Exercise requirements:
1. Transcribe the part of the article on the Chipping Norton festival's profit share from "Chipping Norton festival" to "of other members.".
2. In the article on the Chipping Norton festival's profit share, restate the paragraph beginning "The festival, which began in 2012" as a short list that keeps its main facts.

Selected extract:
┌──

Chipping Norton festival offers profit share to authors

This is an interesting idea and one that, as the VWC Get Writing Conference organiser, I think we could perhaps consider ourselves. I'd love to hear the views of other members.
MHB

Article by Sarah Shaffi: The Bookseller.
Original article here.

Chipping Norton Literary Festival is to split its profits with authors in lieu of paying appearance fees.

The festival, which began in 2012, has previously offered to pay authors their accommodation and travel expenses, but not an additional fee. From 2015 it will continue to pay accommodation/travel but will also offer a "co-operative" profit share arrangement.

The news was announced at an event at The Club at The Ivy in London earlier this evening (7th July).

The 2014 festival had profits in excess of £10,000, festival director Clare Mackintosh (pictured) told The Bookseller. Had a profit share scheme been in operation for this year's festival, all authors would have been paid between £100 and £150 apiece.

Mackintosh said paying authors for appearances was "the ethical thing to do", with the profit-share scheme placing "authors at the heart of the festival". The arrangement means "author fees will grow in direct proportion to the success of the festival".

Mackintosh said: "The issue of author fees is both contentious and important. Ever since the festival began we have been working towards a point where we would be able to financially recognise the work authors put into their appearances, and we're delighted to have reached that stage within such a short time.

"A literary festival is far greater than the sum of its parts, and it's important to us that each and every author is rewarded for their contribution.

"We want authors to feel invested in ChipLitFest, and we love it when we see authors promoting each other's events and sharing details of the festival with their own audiences. What better way to reward them for their effort than to split our profits with them?"

Crime author Val McDermid called the profit-share model "exciting and radical, with everyone equally invested in the success of the festival".

Writer Mark Billingham called the scheme a "unique and wonderful step forward", adding:"It will be hugely welcomed by authors and should make some far bigger festivals look to their laurels."

Veronica Henry called the profit-share model "perfect" and said: "The fact that ChipLitFest is addressing the issue of writers' fees so seriously is a further indication they have their priorities exactly right."

The new arrangement will come into force from next year's festival, being held from 23rd to 26th April. Fees will be paid once expenses for 2015's festival have been accounted for.

Chipping Norton Literary Festival is run by volunteers. Mackintosh is a former police officer whose first novel will be published by Sphere this autumn, and the festival's board of trustees is chaired by Martin Neild, former chief executive of Hodder & Stoughton, and consultant to the Hachette Group.

└──

Listed records:

┌──

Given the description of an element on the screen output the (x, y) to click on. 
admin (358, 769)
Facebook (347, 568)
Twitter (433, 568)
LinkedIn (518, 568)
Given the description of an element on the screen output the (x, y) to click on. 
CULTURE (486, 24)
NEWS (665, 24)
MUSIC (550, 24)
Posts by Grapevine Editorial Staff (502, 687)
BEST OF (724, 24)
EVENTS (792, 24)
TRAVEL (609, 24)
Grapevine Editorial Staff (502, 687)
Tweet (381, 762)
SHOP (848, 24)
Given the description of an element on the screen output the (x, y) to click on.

└──

Answers to this exercise:
1.
Chipping Norton festival offers profit share to authors

This is an interesting idea and one that, as the VWC Get Writing Conference organiser, I think we could perhaps consider ourselves. I'd love to hear the views of other members.

2.
- The festival began in 2012.
- Until now it has paid authors' accommodation and travel expenses but no additional fee.
- From 2015 it will still pay accommodation and travel and will also offer a "co-operative" profit share arrangement.